O novo bem militar japonês insere-se na estratégia do Governo de aumentar a sua segurança marítima em resultado do aumento nos últimos anos das incursões da potência vizinha , à qual reportou ontem incursões nas suas águas.

O Taigei, que significa "grande baleia" em japonês, mede 84 metros de comprimento, 9,1 metros de largura e custa cerca de 76 bilhões de ienes (610 milhões de euros / 720 milhões de dólares).

O novo submersível, com capacidade para 70 tripulantes e equipado com baterias de íon-lítio para que possa ficar submerso por mais tempo que os modelos anteriores, constituirá o 22º navio da frota de submarinos da força marítima japonesa.

 

O Japão opera atualmente nove submarinos da classe Oyashio (2.750 toneladas) e onze submarinos da classe Soryu (2.950 toneladas), aos quais planeja adicionar outra unidade Soryu em 2021.
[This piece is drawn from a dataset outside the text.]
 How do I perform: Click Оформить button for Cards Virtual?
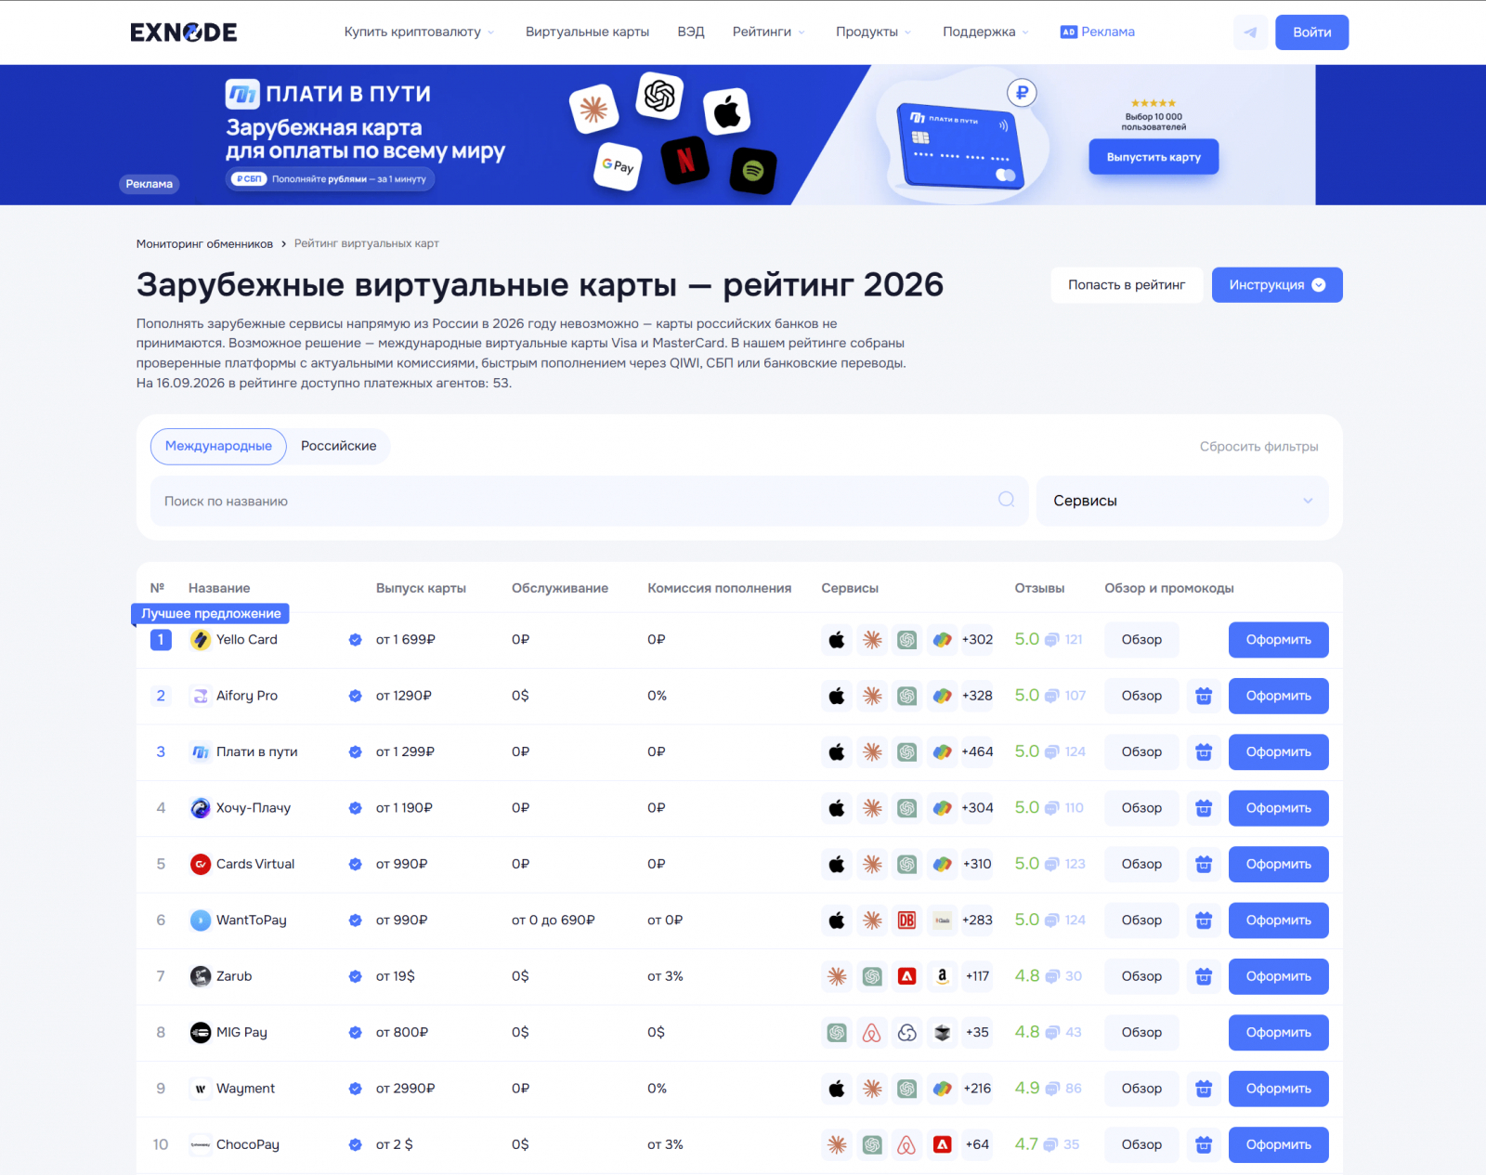pos(1278,864)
Tóquio estipulou nas diretrizes do programa de defesa nacional de 2010 sua meta de aumentar o número de submarinos em sua frota de 16 para 22 em face do aumento das atividades de Pequim em águas próximas, e especialmente em torno das Ilhas Senkaku, um arquipélago remoto. administrado pelo Japão e reivindicado pela China e Taiwan.

Nesta mesma terça-feira, o governo japonês denunciou a incursão de vários barcos-patrulha chineses durante o fim de semana que permaneceram mais de 57 horas e meia em suas águas, nas quais é a mais longa presença desde que há registros.